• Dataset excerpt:
------------------------

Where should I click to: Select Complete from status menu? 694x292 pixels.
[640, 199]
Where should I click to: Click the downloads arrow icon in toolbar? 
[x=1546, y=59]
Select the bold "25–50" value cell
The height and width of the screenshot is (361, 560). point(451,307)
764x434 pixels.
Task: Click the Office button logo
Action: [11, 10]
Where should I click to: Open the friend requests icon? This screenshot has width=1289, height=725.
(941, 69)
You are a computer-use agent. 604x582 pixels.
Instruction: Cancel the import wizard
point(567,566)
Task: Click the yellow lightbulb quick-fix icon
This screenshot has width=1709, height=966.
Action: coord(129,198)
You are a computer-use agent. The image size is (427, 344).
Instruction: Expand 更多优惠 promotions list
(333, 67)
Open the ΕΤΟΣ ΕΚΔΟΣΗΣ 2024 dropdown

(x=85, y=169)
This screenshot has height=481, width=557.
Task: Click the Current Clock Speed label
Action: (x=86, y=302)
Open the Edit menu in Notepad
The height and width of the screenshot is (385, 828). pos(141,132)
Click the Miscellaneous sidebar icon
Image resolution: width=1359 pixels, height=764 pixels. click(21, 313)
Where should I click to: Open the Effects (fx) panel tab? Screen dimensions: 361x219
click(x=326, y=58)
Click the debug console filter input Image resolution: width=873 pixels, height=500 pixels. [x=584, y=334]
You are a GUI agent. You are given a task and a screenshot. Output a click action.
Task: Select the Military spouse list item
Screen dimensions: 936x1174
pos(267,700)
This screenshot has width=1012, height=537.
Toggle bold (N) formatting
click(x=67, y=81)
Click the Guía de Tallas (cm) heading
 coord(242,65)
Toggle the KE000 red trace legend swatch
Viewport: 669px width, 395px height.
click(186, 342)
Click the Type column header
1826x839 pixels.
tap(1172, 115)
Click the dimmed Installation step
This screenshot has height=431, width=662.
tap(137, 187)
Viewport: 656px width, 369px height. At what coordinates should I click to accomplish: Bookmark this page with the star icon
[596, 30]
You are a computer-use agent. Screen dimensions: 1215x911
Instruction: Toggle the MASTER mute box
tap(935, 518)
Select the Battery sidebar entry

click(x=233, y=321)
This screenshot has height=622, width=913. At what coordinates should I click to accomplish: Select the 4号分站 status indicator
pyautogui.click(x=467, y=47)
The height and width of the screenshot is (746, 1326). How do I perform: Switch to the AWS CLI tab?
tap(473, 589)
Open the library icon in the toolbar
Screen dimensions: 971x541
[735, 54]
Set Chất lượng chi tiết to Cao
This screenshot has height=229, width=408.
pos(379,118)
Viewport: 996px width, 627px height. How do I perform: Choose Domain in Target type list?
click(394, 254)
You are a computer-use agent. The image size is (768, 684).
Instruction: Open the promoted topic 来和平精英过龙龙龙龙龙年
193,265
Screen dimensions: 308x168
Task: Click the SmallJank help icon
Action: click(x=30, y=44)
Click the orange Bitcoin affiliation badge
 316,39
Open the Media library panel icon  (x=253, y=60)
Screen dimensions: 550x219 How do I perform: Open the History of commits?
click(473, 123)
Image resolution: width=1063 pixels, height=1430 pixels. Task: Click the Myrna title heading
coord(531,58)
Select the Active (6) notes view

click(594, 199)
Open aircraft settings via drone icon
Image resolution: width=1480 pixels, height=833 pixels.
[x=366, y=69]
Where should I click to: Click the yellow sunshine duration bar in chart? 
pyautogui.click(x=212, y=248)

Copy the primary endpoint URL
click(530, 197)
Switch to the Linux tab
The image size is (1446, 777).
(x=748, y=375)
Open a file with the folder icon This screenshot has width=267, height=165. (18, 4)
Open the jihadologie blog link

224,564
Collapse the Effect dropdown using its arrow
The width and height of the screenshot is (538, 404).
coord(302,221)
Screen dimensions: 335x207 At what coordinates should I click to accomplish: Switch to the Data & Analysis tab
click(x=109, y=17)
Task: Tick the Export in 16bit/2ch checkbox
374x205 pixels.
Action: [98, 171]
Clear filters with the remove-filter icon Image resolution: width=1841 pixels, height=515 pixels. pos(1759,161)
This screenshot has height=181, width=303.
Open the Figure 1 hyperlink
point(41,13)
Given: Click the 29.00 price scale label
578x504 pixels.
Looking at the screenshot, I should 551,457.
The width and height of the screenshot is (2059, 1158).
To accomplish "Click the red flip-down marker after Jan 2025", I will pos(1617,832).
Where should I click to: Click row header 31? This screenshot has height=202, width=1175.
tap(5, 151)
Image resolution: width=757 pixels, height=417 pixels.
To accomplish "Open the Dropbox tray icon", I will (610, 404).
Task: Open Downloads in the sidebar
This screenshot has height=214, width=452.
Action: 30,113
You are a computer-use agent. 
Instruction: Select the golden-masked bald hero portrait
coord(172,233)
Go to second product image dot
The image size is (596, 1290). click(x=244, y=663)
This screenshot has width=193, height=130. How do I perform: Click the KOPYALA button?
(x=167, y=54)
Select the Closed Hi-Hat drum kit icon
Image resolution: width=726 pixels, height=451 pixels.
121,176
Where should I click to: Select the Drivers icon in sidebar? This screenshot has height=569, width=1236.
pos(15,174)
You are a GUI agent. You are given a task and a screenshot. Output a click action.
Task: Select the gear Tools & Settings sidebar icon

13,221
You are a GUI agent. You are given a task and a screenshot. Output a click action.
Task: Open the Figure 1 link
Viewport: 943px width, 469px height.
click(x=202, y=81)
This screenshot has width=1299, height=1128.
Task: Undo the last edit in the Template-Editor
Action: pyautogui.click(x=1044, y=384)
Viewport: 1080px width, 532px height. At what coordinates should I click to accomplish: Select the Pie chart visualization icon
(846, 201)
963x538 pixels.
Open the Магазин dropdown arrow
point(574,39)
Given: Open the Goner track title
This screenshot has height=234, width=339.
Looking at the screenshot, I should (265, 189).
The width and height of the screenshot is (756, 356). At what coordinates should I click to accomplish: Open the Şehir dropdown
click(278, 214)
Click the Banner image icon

------------------------

• Requirements: Reproduce the listing above with every "Where should I click to" replaced by "Where do I click to", leaving everything else unchanged.

• Response to this task:
Where do I click to: Select Complete from status menu? 694x292 pixels.
[640, 199]
Where do I click to: Click the downloads arrow icon in toolbar? 
[x=1546, y=59]
Select the bold "25–50" value cell
The height and width of the screenshot is (361, 560). point(451,307)
764x434 pixels.
Task: Click the Office button logo
Action: [11, 10]
Where do I click to: Open the friend requests icon? This screenshot has width=1289, height=725.
(941, 69)
You are a computer-use agent. 604x582 pixels.
Instruction: Cancel the import wizard
point(567,566)
Task: Click the yellow lightbulb quick-fix icon
This screenshot has width=1709, height=966.
Action: coord(129,198)
You are a computer-use agent. The image size is (427, 344).
Instruction: Expand 更多优惠 promotions list
(333, 67)
Open the ΕΤΟΣ ΕΚΔΟΣΗΣ 2024 dropdown

(x=85, y=169)
This screenshot has height=481, width=557.
Task: Click the Current Clock Speed label
Action: (x=86, y=302)
Open the Edit menu in Notepad
The height and width of the screenshot is (385, 828). pos(141,132)
Click the Miscellaneous sidebar icon
Image resolution: width=1359 pixels, height=764 pixels. click(21, 313)
Where do I click to: Open the Effects (fx) panel tab? Screen dimensions: 361x219
click(x=326, y=58)
Click the debug console filter input Image resolution: width=873 pixels, height=500 pixels. [x=584, y=334]
You are a GUI agent. You are given a task and a screenshot. Output a click action.
Task: Select the Military spouse list item
Screen dimensions: 936x1174
pos(267,700)
This screenshot has width=1012, height=537.
Toggle bold (N) formatting
click(x=67, y=81)
Click the Guía de Tallas (cm) heading
 coord(242,65)
Toggle the KE000 red trace legend swatch
Viewport: 669px width, 395px height.
click(186, 342)
Click the Type column header
1826x839 pixels.
tap(1172, 115)
Click the dimmed Installation step
This screenshot has height=431, width=662.
tap(137, 187)
Viewport: 656px width, 369px height. At what coordinates should I click to accomplish: Bookmark this page with the star icon
[596, 30]
You are a computer-use agent. Screen dimensions: 1215x911
Instruction: Toggle the MASTER mute box
tap(935, 518)
Select the Battery sidebar entry

click(x=233, y=321)
This screenshot has height=622, width=913. At what coordinates should I click to accomplish: Select the 4号分站 status indicator
pyautogui.click(x=467, y=47)
The height and width of the screenshot is (746, 1326). How do I perform: Switch to the AWS CLI tab?
tap(473, 589)
Open the library icon in the toolbar
Screen dimensions: 971x541
[735, 54]
Set Chất lượng chi tiết to Cao
This screenshot has height=229, width=408.
pos(379,118)
Viewport: 996px width, 627px height. How do I perform: Choose Domain in Target type list?
click(394, 254)
You are a computer-use agent. The image size is (768, 684).
Instruction: Open the promoted topic 来和平精英过龙龙龙龙龙年
193,265
Screen dimensions: 308x168
Task: Click the SmallJank help icon
Action: click(x=30, y=44)
Click the orange Bitcoin affiliation badge
 316,39
Open the Media library panel icon  (x=253, y=60)
Screen dimensions: 550x219 How do I perform: Open the History of commits?
click(473, 123)
Image resolution: width=1063 pixels, height=1430 pixels. Task: Click the Myrna title heading
coord(531,58)
Select the Active (6) notes view

click(594, 199)
Open aircraft settings via drone icon
Image resolution: width=1480 pixels, height=833 pixels.
[x=366, y=69]
Where do I click to: Click the yellow sunshine duration bar in chart? 
pyautogui.click(x=212, y=248)

Copy the primary endpoint URL
click(530, 197)
Switch to the Linux tab
The image size is (1446, 777).
(x=748, y=375)
Open a file with the folder icon This screenshot has width=267, height=165. (18, 4)
Open the jihadologie blog link

224,564
Collapse the Effect dropdown using its arrow
The width and height of the screenshot is (538, 404).
coord(302,221)
Screen dimensions: 335x207 At what coordinates should I click to accomplish: Switch to the Data & Analysis tab
click(x=109, y=17)
Task: Tick the Export in 16bit/2ch checkbox
374x205 pixels.
Action: [98, 171]
Clear filters with the remove-filter icon Image resolution: width=1841 pixels, height=515 pixels. pos(1759,161)
This screenshot has height=181, width=303.
Open the Figure 1 hyperlink
point(41,13)
Given: Click the 29.00 price scale label
578x504 pixels.
Looking at the screenshot, I should 551,457.
The width and height of the screenshot is (2059, 1158).
To accomplish "Click the red flip-down marker after Jan 2025", I will pos(1617,832).
Where do I click to: Click row header 31? This screenshot has height=202, width=1175.
tap(5, 151)
Image resolution: width=757 pixels, height=417 pixels.
To accomplish "Open the Dropbox tray icon", I will (610, 404).
Task: Open Downloads in the sidebar
This screenshot has height=214, width=452.
Action: 30,113
You are a computer-use agent. 
Instruction: Select the golden-masked bald hero portrait
coord(172,233)
Go to second product image dot
The image size is (596, 1290). click(x=244, y=663)
This screenshot has width=193, height=130. How do I perform: Click the KOPYALA button?
(x=167, y=54)
Select the Closed Hi-Hat drum kit icon
Image resolution: width=726 pixels, height=451 pixels.
121,176
Where do I click to: Select the Drivers icon in sidebar? This screenshot has height=569, width=1236.
pos(15,174)
You are a GUI agent. You are given a task and a screenshot. Output a click action.
Task: Select the gear Tools & Settings sidebar icon

13,221
You are a GUI agent. You are given a task and a screenshot. Output a click action.
Task: Open the Figure 1 link
Viewport: 943px width, 469px height.
click(x=202, y=81)
This screenshot has width=1299, height=1128.
Task: Undo the last edit in the Template-Editor
Action: pyautogui.click(x=1044, y=384)
Viewport: 1080px width, 532px height. At what coordinates should I click to accomplish: Select the Pie chart visualization icon
(846, 201)
963x538 pixels.
Open the Магазин dropdown arrow
point(574,39)
Given: Open the Goner track title
This screenshot has height=234, width=339.
Looking at the screenshot, I should (265, 189).
The width and height of the screenshot is (756, 356). At what coordinates should I click to accomplish: Open the Şehir dropdown
click(278, 214)
Click the Banner image icon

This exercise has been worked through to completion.